- **EXERCISE DESCRIPTION**
Here the job is to transcribe the data exactly while omitting the images.

- **INFORMATION SHOWN**
BEGIN
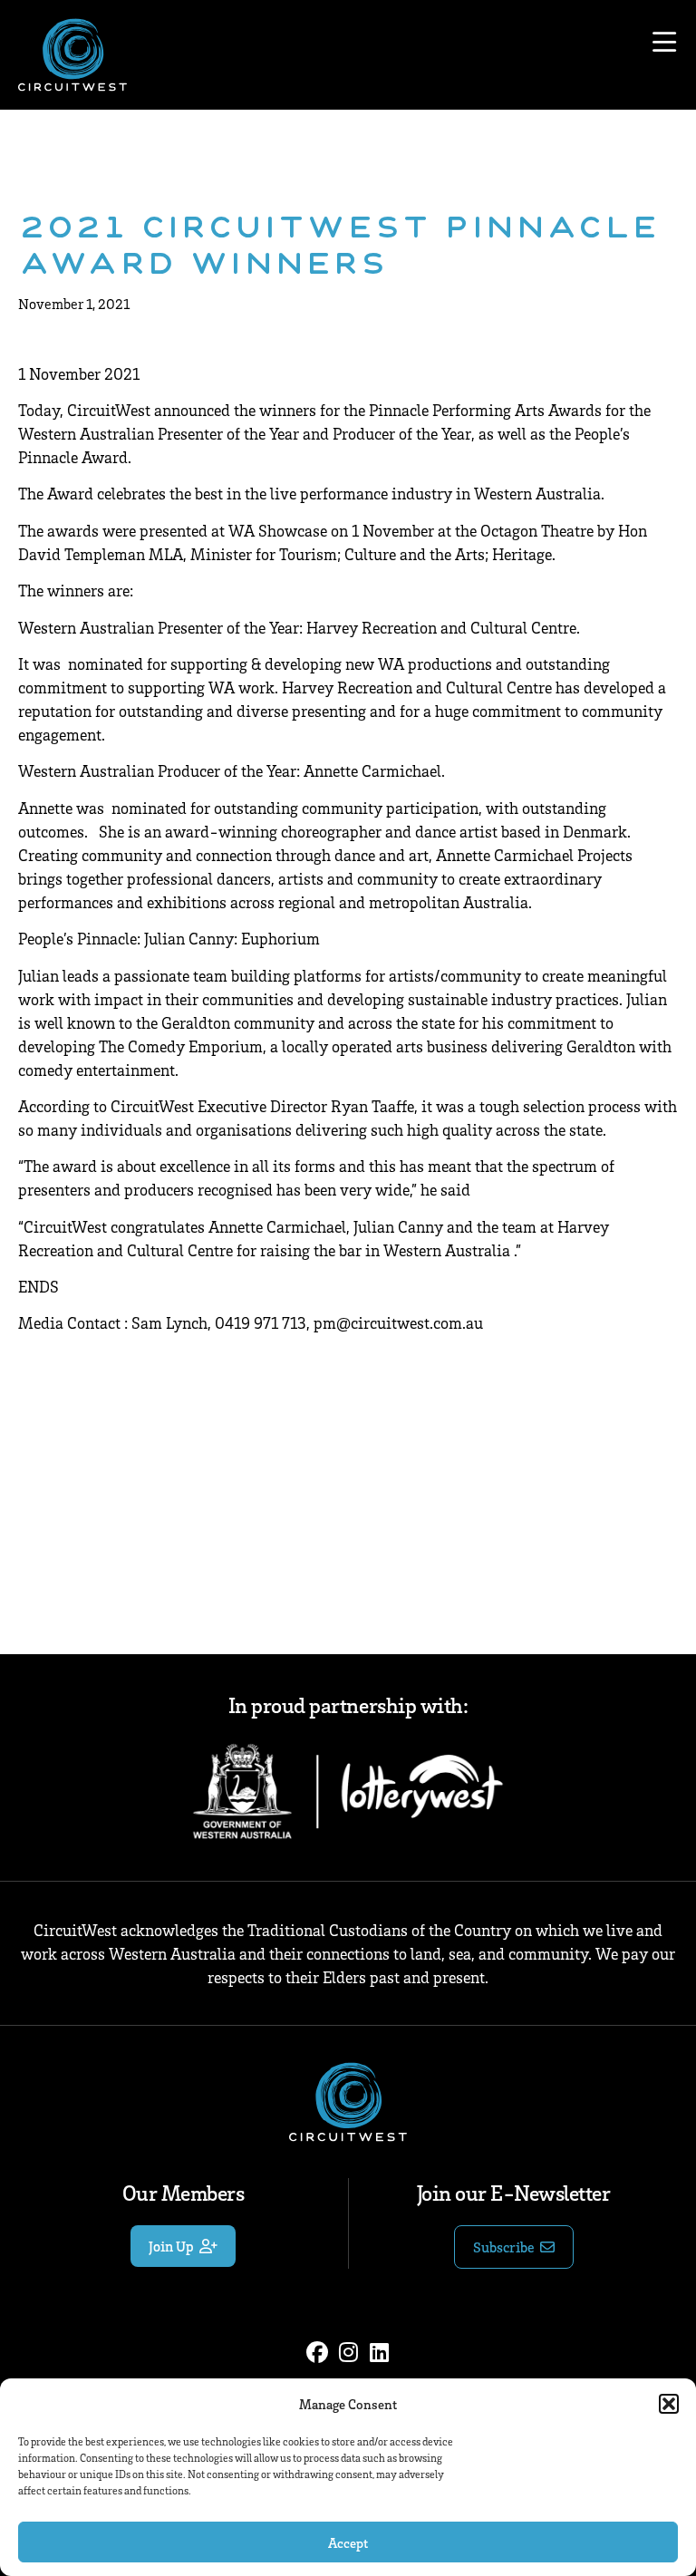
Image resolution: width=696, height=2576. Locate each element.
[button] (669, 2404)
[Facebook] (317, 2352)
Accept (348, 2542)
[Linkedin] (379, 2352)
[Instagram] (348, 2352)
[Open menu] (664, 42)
END
- **ANSWER TO THE PROBLEM**
Image resolution: width=696, height=2576. Locate each element.
[button] (669, 2404)
[Facebook] (317, 2352)
Accept (348, 2542)
[Linkedin] (379, 2352)
[Instagram] (348, 2352)
[Open menu] (664, 42)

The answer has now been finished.